Small Intestinal Crypt Stem Cells are Disproportionately Susceptible to APAP‐Induced Cell Death
The small intestines of both WT and TNFR−/− mice suffered widespread apoptosis 4 hours after APAP treatment, yet all cell death remained restricted to the intestinal crypts. The intestinal crypt base houses the epithelial stem cell populations, most notably the rapidly dividing LGR5‐positive (+) crypt base columnar cells.20 LGR5+ cells and other subsets of small intestinal crypt cells are highly susceptible to cytotoxic stressors, such as radiation and numerous chemotherapeutics.25, 26, 27 Therefore, we hypothesized that the APAP‐induced death we observed was disproportionately affecting LGR5+ stem cell populations.

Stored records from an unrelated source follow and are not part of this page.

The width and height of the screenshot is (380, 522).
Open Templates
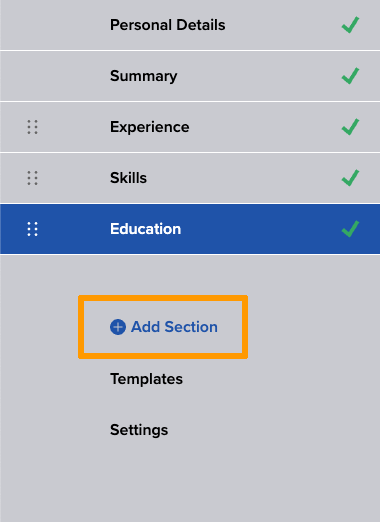click(x=146, y=379)
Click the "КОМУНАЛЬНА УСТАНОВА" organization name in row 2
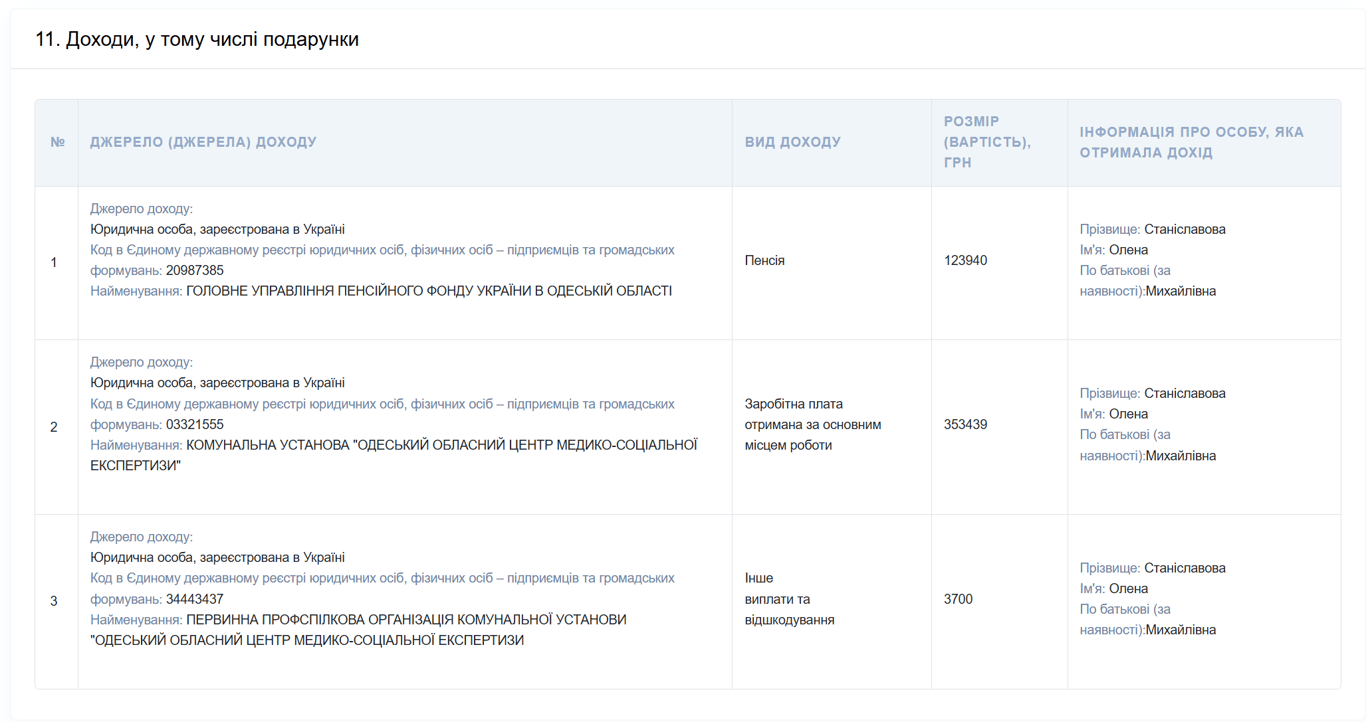 (441, 445)
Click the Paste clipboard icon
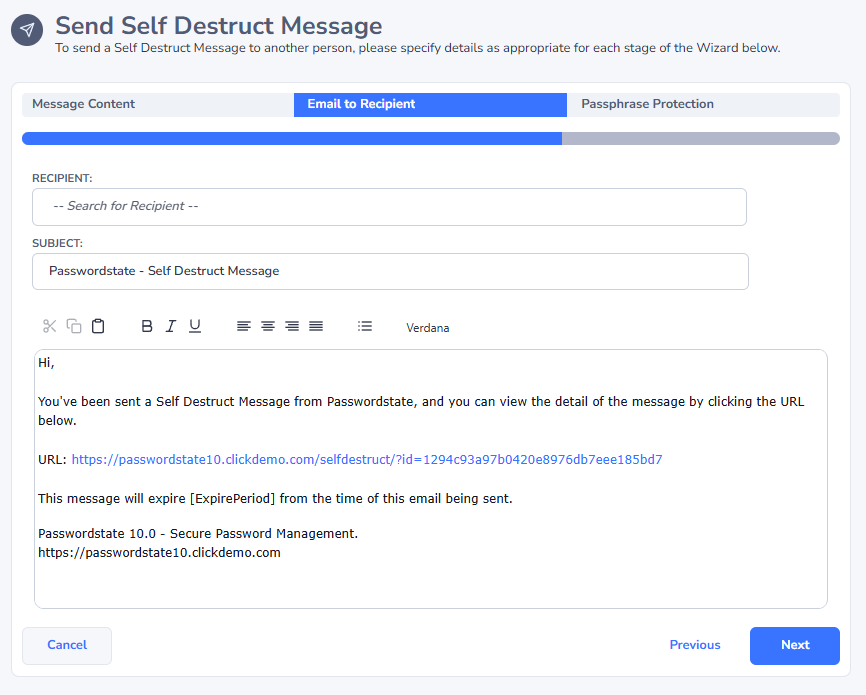This screenshot has height=695, width=866. (x=98, y=326)
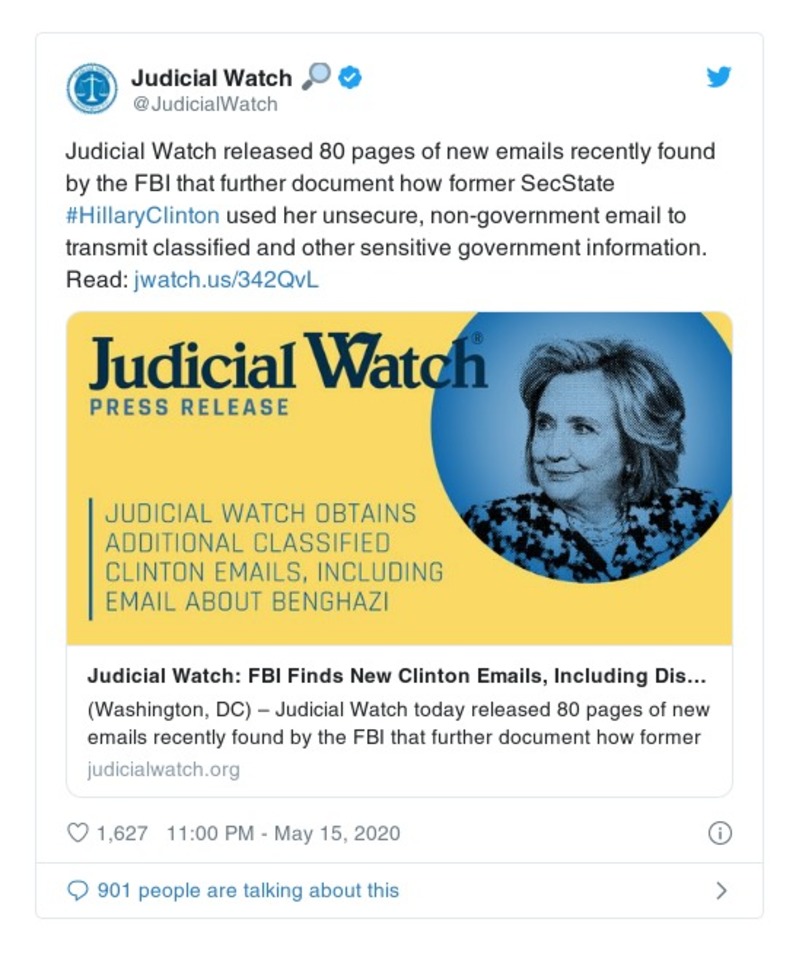Open the tweet info icon

[720, 833]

To test this hypothesis, we treated heterozygous LGR5‐EGFP‐IRES‐creERT2 reporter mice with APAP or PBS and harvested their ileums 4 hours later. Immunofluorescence analysis of fresh frozen ileum revealed diffuse expression of GFP in the intestinal crypts of control animals that was reduced in APAP‐treated mice (Fig. 6). Consistent with IHC staining, apoptotic bodies were detected in the intestinal crypts of APAP‐treated animals that had strong staining for cleaved caspase‐3. Merging of these two channels demonstrated that the majority of these apoptotic bodies colocalized with strong condensed GFP+ signals (Fig. 6). Together, these data demonstrate that intestinal toxicity due to high‐dose APAP exposure disproportionately induced death of LGR5+ stem cells.
Discussion
Widespread liver cell death that rapidly progresses to ALF is without question the definitive threat posed by APAP toxicity. However, the specific kinetic progression and mechanistic nature of APAP liver injury remains incompletely characterized. For instance, a somewhat controversial topic is the relative contributions of the various forms of cell death (e.g., apoptosis, necrosis, pyroptosis).2, 28 Even to this day, publications report conflicting evidence either in favor of or against a role of hepatic apoptosis in APAP hepatotoxicity.15, 29, 30 Although this topic was not the focus of the current study, our data provide the strongest support to the argument that direct hepatic injury due to APAP toxicity is primarily driven by necrotic cell death. Instead, we surprisingly found that widespread apoptosis occurred throughout the crypts of the small intestine rapidly after APAP overdose. Interestingly, this observation confirms the speculations made by Possamai et al.13 that serum markers of apoptotic injury measured in human patient samples were derived from dying gut cells. Although a few studies have demonstrated potential toxicity of APAP on intestinal cell lines and organoids in vitro,31, 32, 33 to our knowledge, this study provides the first direct evidence that APAP induces regulated cell death to intestinal cells in vivo.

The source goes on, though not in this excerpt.